Morella

Morella

586
0

Con 14 o 15 años descubrí Morella.  Pasamos en familia una semana de vacaciones en Castelló, haciendo excursiones por la Vall d’Uixó i otras poblaciones. Fue la primera vez que veía una señal que indicaba que estábamos cruzando el meridiano de Greenwich, llegamos hasta un pueblecito llamado Montanejos (en nuestra familia aún nos acordamos alguna vez de lo de la cabra), vimos varios castillos como  el de Sogorb… pero el pueblo que más me gusto fue Morella.

En medio de la nada y tras una carretera larga y sinuosa se extiende este pueblo de calles empinadas que araña la ladera de una montaña, protegido por una antigua muralla y coronado por un peñón donde se encuentra un castillo ya en ruinas.

Así que aprovechando que este fin de semana íbamos Nuria y yo a Valencia por el curso de Aikido, salimos antes para hacer parada ahí.

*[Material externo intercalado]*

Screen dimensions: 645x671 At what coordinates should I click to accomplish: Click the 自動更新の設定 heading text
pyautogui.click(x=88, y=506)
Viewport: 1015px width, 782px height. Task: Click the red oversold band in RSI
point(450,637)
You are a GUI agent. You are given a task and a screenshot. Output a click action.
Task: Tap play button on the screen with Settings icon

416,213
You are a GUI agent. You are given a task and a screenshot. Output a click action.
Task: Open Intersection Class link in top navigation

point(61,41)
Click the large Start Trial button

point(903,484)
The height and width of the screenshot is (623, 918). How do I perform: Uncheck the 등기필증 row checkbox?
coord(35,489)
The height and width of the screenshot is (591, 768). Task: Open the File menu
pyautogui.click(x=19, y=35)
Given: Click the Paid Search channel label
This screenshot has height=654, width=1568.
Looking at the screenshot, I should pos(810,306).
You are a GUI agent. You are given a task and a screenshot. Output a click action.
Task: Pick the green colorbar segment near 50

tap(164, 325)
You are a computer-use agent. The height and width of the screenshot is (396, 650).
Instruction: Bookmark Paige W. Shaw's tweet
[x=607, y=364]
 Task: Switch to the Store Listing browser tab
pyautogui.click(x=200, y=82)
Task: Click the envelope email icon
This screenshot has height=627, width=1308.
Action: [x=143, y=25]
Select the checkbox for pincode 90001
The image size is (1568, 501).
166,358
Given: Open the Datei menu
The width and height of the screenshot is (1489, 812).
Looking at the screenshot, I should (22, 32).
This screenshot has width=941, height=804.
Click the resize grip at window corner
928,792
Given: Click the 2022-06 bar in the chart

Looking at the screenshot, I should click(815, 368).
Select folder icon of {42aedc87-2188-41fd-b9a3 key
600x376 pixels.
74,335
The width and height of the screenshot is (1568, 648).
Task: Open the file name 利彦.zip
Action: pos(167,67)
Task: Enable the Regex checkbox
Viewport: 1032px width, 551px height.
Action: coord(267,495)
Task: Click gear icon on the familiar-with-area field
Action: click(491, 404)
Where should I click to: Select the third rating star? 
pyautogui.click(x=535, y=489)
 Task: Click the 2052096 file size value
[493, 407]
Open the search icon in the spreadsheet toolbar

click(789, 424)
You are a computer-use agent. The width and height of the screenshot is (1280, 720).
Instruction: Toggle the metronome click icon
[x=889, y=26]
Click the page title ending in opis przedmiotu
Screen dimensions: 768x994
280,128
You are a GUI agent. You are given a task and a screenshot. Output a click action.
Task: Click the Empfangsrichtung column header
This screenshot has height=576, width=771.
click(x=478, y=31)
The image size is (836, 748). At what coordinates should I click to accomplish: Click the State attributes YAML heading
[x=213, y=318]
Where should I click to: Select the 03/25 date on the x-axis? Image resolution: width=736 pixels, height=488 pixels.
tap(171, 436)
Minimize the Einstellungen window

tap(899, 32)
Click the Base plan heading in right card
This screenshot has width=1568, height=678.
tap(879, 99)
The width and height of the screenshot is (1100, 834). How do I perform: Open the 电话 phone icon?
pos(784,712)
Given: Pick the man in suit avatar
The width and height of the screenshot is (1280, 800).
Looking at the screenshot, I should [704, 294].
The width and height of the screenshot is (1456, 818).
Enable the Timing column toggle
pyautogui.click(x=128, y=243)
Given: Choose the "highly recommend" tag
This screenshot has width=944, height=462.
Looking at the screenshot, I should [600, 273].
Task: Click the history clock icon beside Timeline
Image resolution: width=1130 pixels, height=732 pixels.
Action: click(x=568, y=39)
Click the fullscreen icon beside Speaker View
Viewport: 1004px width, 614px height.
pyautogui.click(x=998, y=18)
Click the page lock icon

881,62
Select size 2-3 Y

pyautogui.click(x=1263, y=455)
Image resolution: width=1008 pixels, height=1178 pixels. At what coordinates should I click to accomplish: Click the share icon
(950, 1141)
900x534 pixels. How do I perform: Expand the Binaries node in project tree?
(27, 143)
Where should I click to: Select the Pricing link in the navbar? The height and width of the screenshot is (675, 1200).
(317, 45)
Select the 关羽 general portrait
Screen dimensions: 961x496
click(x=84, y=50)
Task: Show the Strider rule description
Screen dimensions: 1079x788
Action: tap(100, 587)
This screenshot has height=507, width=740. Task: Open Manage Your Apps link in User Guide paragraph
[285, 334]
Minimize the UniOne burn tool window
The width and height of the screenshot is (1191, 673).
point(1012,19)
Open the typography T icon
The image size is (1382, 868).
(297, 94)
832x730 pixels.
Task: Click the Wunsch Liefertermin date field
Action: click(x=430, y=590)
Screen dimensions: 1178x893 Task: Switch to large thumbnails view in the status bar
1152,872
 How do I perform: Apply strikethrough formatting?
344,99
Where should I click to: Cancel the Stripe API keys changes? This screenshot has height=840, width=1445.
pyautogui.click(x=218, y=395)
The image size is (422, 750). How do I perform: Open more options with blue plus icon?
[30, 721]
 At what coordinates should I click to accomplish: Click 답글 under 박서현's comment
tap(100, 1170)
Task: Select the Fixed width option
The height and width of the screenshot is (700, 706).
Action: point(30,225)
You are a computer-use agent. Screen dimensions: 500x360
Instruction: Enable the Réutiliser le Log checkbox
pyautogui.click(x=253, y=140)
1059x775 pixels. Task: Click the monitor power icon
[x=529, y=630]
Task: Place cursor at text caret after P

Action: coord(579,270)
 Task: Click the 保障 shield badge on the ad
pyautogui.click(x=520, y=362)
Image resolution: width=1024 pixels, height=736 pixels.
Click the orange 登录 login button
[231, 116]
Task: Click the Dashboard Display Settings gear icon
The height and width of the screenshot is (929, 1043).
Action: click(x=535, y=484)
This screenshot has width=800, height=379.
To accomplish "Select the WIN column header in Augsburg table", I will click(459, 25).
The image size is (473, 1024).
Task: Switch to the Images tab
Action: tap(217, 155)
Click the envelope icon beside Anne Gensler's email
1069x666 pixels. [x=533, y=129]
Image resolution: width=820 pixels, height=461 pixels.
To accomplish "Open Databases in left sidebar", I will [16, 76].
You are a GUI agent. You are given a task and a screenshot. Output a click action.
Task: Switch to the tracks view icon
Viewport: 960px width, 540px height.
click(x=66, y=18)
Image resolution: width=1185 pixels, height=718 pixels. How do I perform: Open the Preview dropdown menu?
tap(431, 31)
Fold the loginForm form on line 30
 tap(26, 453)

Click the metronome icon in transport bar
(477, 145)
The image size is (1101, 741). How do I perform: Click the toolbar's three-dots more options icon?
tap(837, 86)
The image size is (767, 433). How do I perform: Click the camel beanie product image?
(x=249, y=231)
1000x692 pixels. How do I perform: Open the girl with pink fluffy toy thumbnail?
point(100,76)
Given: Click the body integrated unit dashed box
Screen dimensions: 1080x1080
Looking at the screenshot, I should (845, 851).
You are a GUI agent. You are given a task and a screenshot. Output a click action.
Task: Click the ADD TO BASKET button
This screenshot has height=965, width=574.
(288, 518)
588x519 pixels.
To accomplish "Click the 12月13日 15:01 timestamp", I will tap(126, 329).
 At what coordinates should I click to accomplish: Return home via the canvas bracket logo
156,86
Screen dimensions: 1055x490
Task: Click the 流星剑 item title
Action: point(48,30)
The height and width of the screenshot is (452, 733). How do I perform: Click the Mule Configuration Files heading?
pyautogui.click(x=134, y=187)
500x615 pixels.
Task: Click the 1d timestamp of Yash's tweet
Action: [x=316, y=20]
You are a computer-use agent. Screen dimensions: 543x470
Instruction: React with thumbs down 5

Necesitaba volver sobre esos pasos y verlo como adulto, con la esperanza de que siguiera manteniendo un cierto encanto.

Se tarda 1 hora y cuarto en recorrer apenas 57 Km desde la AP-7, saliendo justo después de Ulldecona. La carretera es larga pero la zona de Els Ports es bonita y al final del trayecto está la recompensa.

Hace 15 años no estaba tan bien cuidado, lo recuerdo con las casas en piedra, algunas ruinosas y un ambiente menos turístico. Actualmente mantiene su belleza aunque adaptado al siglo XXI las fachadas han sido restauradas y la calle principal tiene algunas tiendas con suvenires de la ciudad.

Lo mejor del pueblo? Casa Roque, un restaurante fantástico apto para todos los bolsillos y donde recibimos un trato magnífico. El menú delicioso, con el detalle de unos entrantes exquisitos gentileza de la casa que invitan a repetir en ese sitio con algo más de de presupuesto. La gran recomendación: la cuajada. Jamás probaréis una cuajada como la de esa zona, hecha de forma artesanal ellos mismos en el pueblo con leche de cabra y preparada ya con azúcar. No es la gelatina del súper, ¡¡¡es un regalo del cielo!!!